Where there is a need, vaccines should be improved and gone are the days when physicians can talk to most patients or the parents of patients in a patriarchal, top-down manner and expect unquestioned obedience. Medical personnel owe it to their patients to give them accurate, up-to-date information without any trace of condescension. For the history of vaccination, inarguably one of the greatest scientific advances in human history, is not uncomplicated. But today, more than ever, the benefits far and away outweigh any risks and I hope that one day soon pertussis, measles and mumps can go the way of small pox, which has been eradicated through vaccination. (The same would be true of polio but extremists in parts of the Middle East have gone so far as to murder health workers in order to prevent the administration of the polio vaccine in their regions.) Because no child should unnecessarily suffer, as my son did, from a disease that is entirely preventable.
Hi Holly, a couple quick thoughts:
I did vaccinate against whooping cough (since I had known kids who got it and its a miserable disease) and my kids still had it. Not bad, but they were sick for over a month. Incidentally, my Dad got it too. I think there was a bad strain out a few years back.
We did not vaccinate against chicken pox and all 4 of my kids got it. Three had mild cases, but the fourth made me question my decision because she had it so bad.
I decided against Hib but I now think I was wrong and the kids should have got that vaccine.
It is hard to find a doc who will give you good info. You are lucky to have found one. Most go with whatever the AMA says. I read several books and it was confusing. I stil try not to judge because there are good reasons on both sides. I do agree with you, though, that good changes have come about from questioning in the 90’s.
The debate now seems to falsely show two options- vaccinate or don’t. We vaccinated on a different schedule, which is never presented as a choice in the mainstream media.
Now that my kids are older and we are travelling, they have every shot they can get. My objection was vaccinating infants, not vaccines themselves. I still agree with the delayed schedule and feel it should be presented as an option for those concerned with the US recommended schedule.
I’m glad you wrote here, Jen. I’ve had several back channel responses. Basically two groups see things as black and white: all vaccines on schedule or no vaccines at all. I still struggle with the grey space between and agree that scheduling differently is an important option. I do not allow my kids to get more than two injections at a time (though many injections have multiple vaccines in them). I, too, was concerned about the onslaught with a newborn. Leif was not vaccinated as a newborn, but got on schedule somewhere between 6-12 mos. Everything has been reconsidered with Lyra and her Down syndrome. Sometimes, as with electronic media, I elect to treat her just as I did all her brothers. Her doc not only is smart and well-spoken, she has a daughter with DS and gave sound reasons to vaccinate Lyra fully and on schedule.

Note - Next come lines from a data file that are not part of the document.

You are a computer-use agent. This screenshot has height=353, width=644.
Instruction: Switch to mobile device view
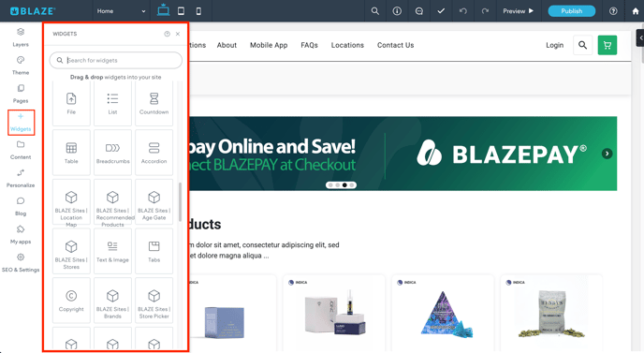point(198,11)
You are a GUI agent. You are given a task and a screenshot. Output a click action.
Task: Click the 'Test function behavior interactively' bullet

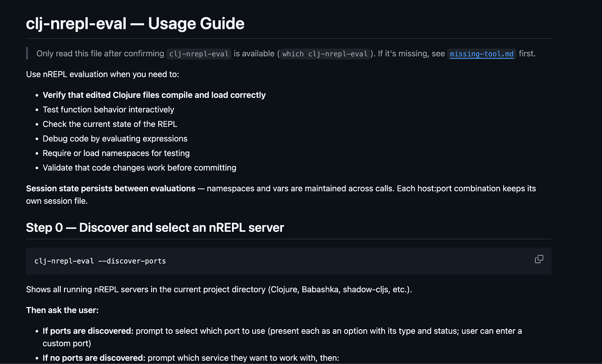[108, 109]
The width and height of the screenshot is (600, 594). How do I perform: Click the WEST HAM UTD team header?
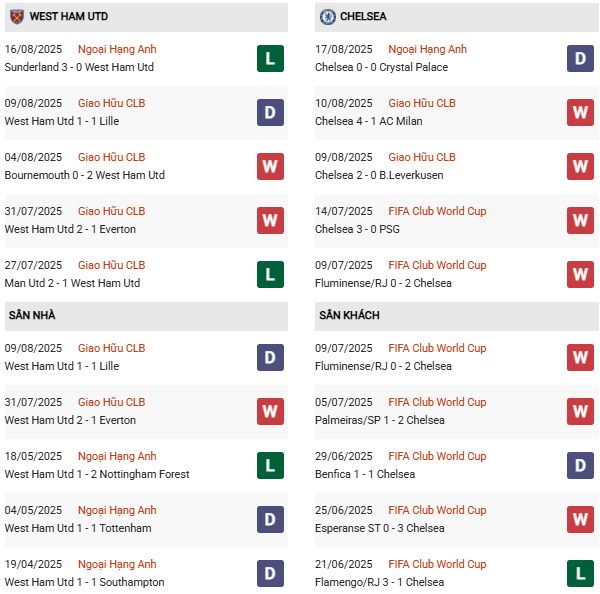tap(69, 17)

Varicella: Claude and Hugo had chicken pox before there was a vaccine. The pediatrician gave me the rates on reduced shingles for those who have had the vaccine (75% if I recall correctly) and I was convinced.
As they are now traveling in South America, Jules and Max, like your family, bulked up on whatever was prudent. Things like typhoid.
Yes! I guess, like most issues, if people could discuss intelligently and look beyond black/white, all/nothing we would probably have more useful information out there and I bet more of the questioning parents would vaccinate.
re:shingles, it is interesting. Incidents have increased since the 1990’s when the vaccine became available, but studies do not blame the varicella vaccine. There is a theory that people are not exposed to varicella multiple times as was previously the norm, and thus they are more vulnerable to shingles. I know first hand of 3 vaccinated young adults (2 are co-workers)who have had multiple bouts of shingles. It is unusual, almost bizarre for a 20-year old who is not immunocompromised to get shingles! I plan on getting the shingles vaccine myself when I am the recommended age.
J+M are in S. America?! I’d love to hear more!!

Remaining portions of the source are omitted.